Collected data
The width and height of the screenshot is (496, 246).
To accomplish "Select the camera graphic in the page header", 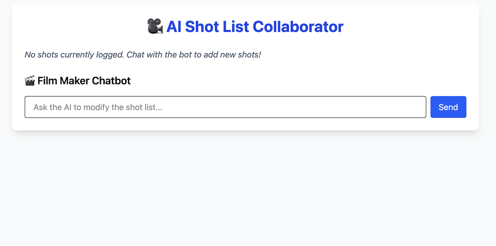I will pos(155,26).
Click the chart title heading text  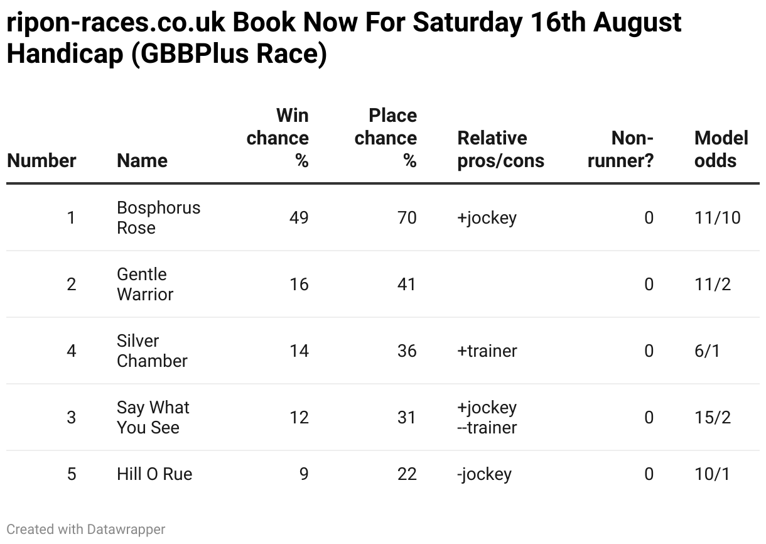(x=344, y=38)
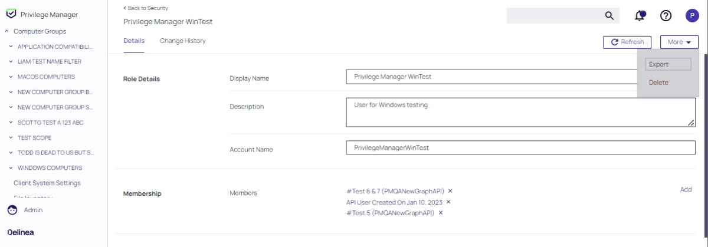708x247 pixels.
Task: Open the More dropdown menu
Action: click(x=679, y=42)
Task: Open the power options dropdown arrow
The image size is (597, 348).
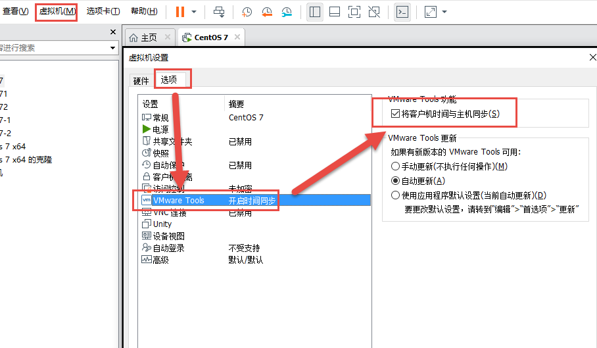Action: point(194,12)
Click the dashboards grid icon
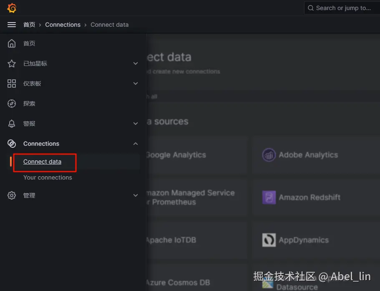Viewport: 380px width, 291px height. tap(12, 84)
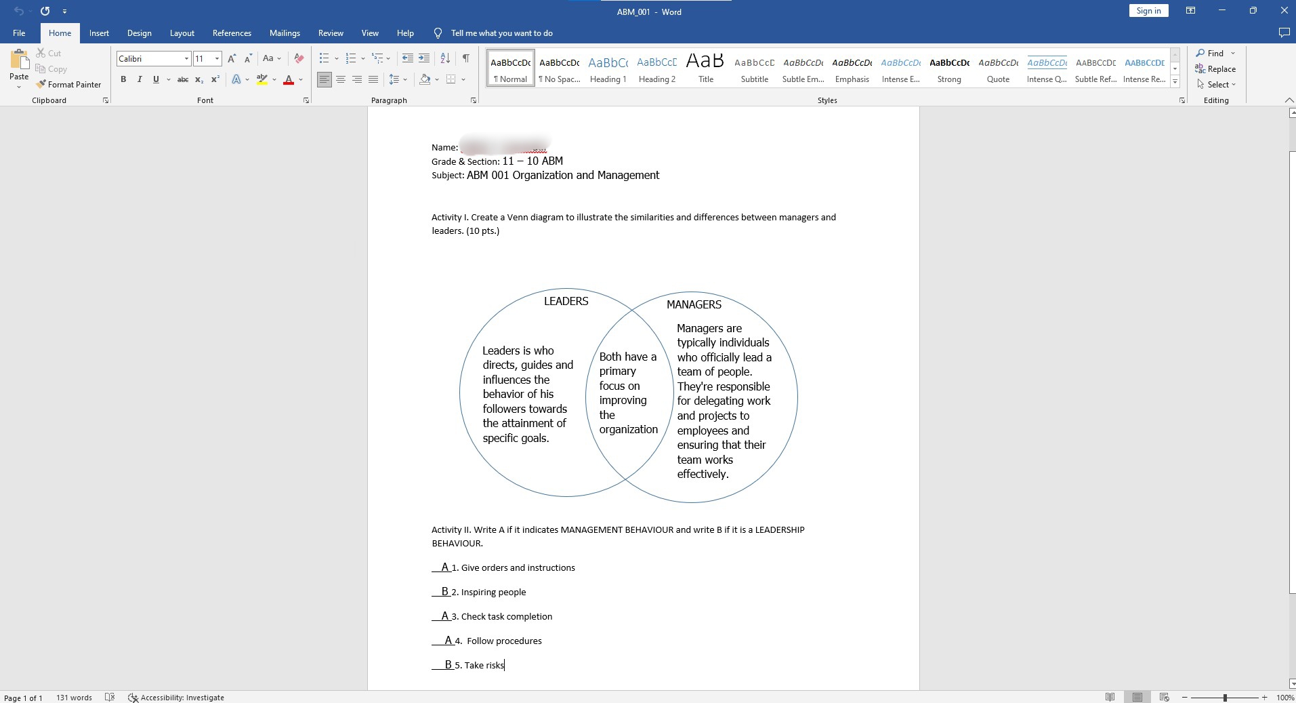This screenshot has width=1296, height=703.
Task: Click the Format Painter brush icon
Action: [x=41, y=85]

Try it:
Your answer should be the lines above from the one that contains "Task: Open the power options dropdown arrow" through the last, set down exactly, with the pictures removed.

Exercise solution:
Task: Open the power options dropdown arrow
The image size is (597, 348).
Action: point(194,12)
Click the dashboards grid icon
Viewport: 380px width, 291px height. tap(12, 84)
This screenshot has width=1296, height=703.
Task: Click the Format Painter brush icon
Action: [x=41, y=85]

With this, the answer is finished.